> To do:
**1.** In the passage on art patronage that follows, list the household objects whose purchase is said to educate a mass of men.
**2.** Write the next part of the passage on art patronage below, beginning after its final sentence.

==== Excerpted text

44. And this last consideration enables me to press this subject on you on far higher grounds than I have done yet.

I have hitherto appealed only to your national pride, or to your common sense; but surely I should treat a Scottish audience with indignity if I appealed not finally to something higher than either of them,—to their religious principles.

You know how often it is difficult to be wisely charitable, to do good without multiplying the sources of evil. You know that to give alms is nothing unless you give thought also; and that therefore it is written, not "blessed is he that feedeth the poor," but, "blessed is he that considereth the poor." And you know that a little thought and a little kindness are often worth more than a great deal of money.

45. Now this charity of thought is not merely to be exercised towards the poor; it is to be exercised towards all men. There is assuredly no action of our social life, however unimportant, which, by kindly thought, may not be made to have a beneficial influence upon others; and it is impossible to spend the smallest sum of money, for any not absolutely necessary purpose, without a grave responsibility attaching to the manner of spending it. The object we ourselves covet may, indeed, be desirable and harmless, so far as we are concerned, but the providing us with it may, perhaps, be a very prejudicial occupation to some one else. And then it becomes instantly a moral question, whether we are to indulge ourselves or not. Whatever we wish to buy, we ought first to consider not only if the thing be fit for us, but if the manufacture of it be a wholesome and happy one; and if, on the whole, the sum we are going to spend will do as much good spent in this way as it would if spent in any other way. It may be said that we have not time to consider all this before we make a purchase. But no time could be spent in a more important duty; and God never imposes a duty without giving the time to do it. Let us, however, only acknowledge the principle;—once make up your mind to allow the consideration of the effect of your purchases to regulate the kind of your purchase, and you will soon easily find grounds enough to decide upon. The plea of ignorance will never take away our responsibilities. It is written, "If thou sayest, Behold, we knew it not; doth not He that pondereth the heart consider it? and He that keepeth thy soul, doth not He know it?"

46. I could press this on you at length, but I hasten to apply the principle to the subject of art. I will do so broadly at first, and then come to architecture. Enormous sums are spent annually by this country in what is called patronage of art, but in what is for the most part merely buying what strikes our fancies. True and judicious patronage there is indeed; many a work of art is bought by those who do not care for its possession, to assist the struggling artist, or relieve the unsuccessful one. But for the most part, I fear we are too much in the habit of buying simply what we like best, wholly irrespective of any good to be done, either to the artist or to the schools of the country. Now let us remember, that every farthing we spend on objects of art has influence over men's minds and spirits, far more than over their bodies. By the purchase of every print which hangs on your walls, of every cup out of which you drink, and every table off which you eat your bread, you are educating a mass of men in one way or another. You are either employing them healthily or unwholesomely; you are making them lead happy or unhappy lives; you are leading them to look at Nature, and to love her—to think, to feel, to enjoy,—or you are blinding them to Nature, and keeping them bound, like beasts of burden, in mechanical and monotonous employments. We shall all be asked one day, why we did not think more of this.

========
==== Supplied information

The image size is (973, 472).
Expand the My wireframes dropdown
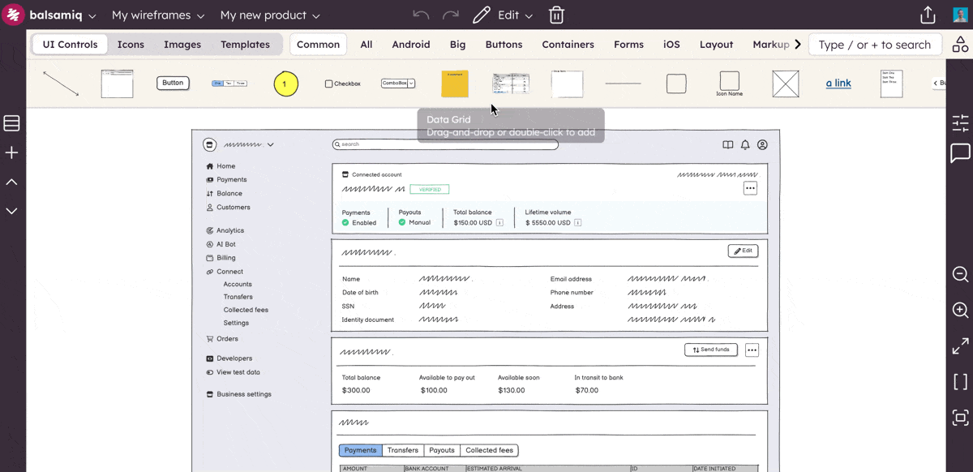158,15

========

> Answers in order:
**1.** print, cup, table

**2.**
47. "Well, but," you will say, "how can we decide what we ought to buy, but by our likings? You would not have us buy what we don't like?" No, but I would have you thoroughly sure that there is an absolute right and wrong in all art, and try to find out the right, and like that; and, secondly, sometimes to sacrifice a careless preference or fancy, to what you know is for the good of your fellow-creatures. For instance, when you spend a guinea upon an engraving, what have you done? You have paid a man for a certain number of hours to sit at a dirty table, in a dirty room, inhaling the fumes of nitric acid, stooping over a steel plate, on which, by the help of a magnifying glass, he is, one by one, laboriously cutting out certain notches and scratches, of which the effect is to be the copy of another man's work. You cannot suppose you have done a very charitable thing in this! On the other hand, whenever you buy a small water-color drawing, you have employed a man happily and healthily, working in a clean room (if he likes), or more probably still, out in the pure country and fresh air, thinking about something, and learning something every moment; not straining his eyesight, nor breaking his back, but working in ease and happiness. Therefore if you can like a modest water-color better than an elaborate engraving, do. There may indeed be engravings which are worth the suffering it costs to produce them; but at all events, engravings of public dinners and laying of foundation-stones, and such things, might be dispensed with. The engraving ought to be a first-rate picture of a first-rate subject to be worth buying.

48. Farther, I know that many conscientious persons are desirous of encouraging art, but feel at the same time that their judgment is not certain enough to secure their choice of the best kind of art. To such persons I would now especially address myself, fully admitting the greatness of their difficulty. It is not an easy thing to acquire a knowledge of painting; and it is by no means a desirable thing to encourage bad painting. One bad painter makes another, and one bad painting will often spoil a great many healthy judgments. I could name popular painters now living, who have retarded the taste of their generation by twenty years. Unless, therefore, we are certain not merely that we like a painting, but that we are right in liking it, we should never buy it. For there is one way of spending money which is perfectly safe, and in which we may be absolutely sure of doing good. I mean, by paying for simple sculpture of natural objects, chiefly flowers and animals. You are aware that the possibilities of error in sculpture are much less than in painting; it is altogether an easier and simpler art, invariably attaining perfection long before painting, in the progress of a national mind. It may indeed be corrupted by false taste, or thrown into erroneous forms; but for the most part, the feebleness of a sculptor is shown in imperfection and rudeness, rather than in definite error. He does not reach the fineness of the forms of Nature; but he approaches them truly up to a certain point, or, if not so, at all events an honest effort will continually improve him: so that if we set a simple natural form before him, and tell him to copy it, we are sure we have given him a wholesome and useful piece of education; but if we told him to paint it, he might, with all the honesty in the world, paint it wrongly and falsely, to the end of his days.

49. So much for the workman. But the workman is not the only person concerned. Observe farther, that when you buy a print, the enjoyment of it is confined to yourself and to your friends. But if you carve a piece of stone, and put it on the outside of your house, it will give pleasure to every person who passes along the street—to an innumerable multitude, instead of a few.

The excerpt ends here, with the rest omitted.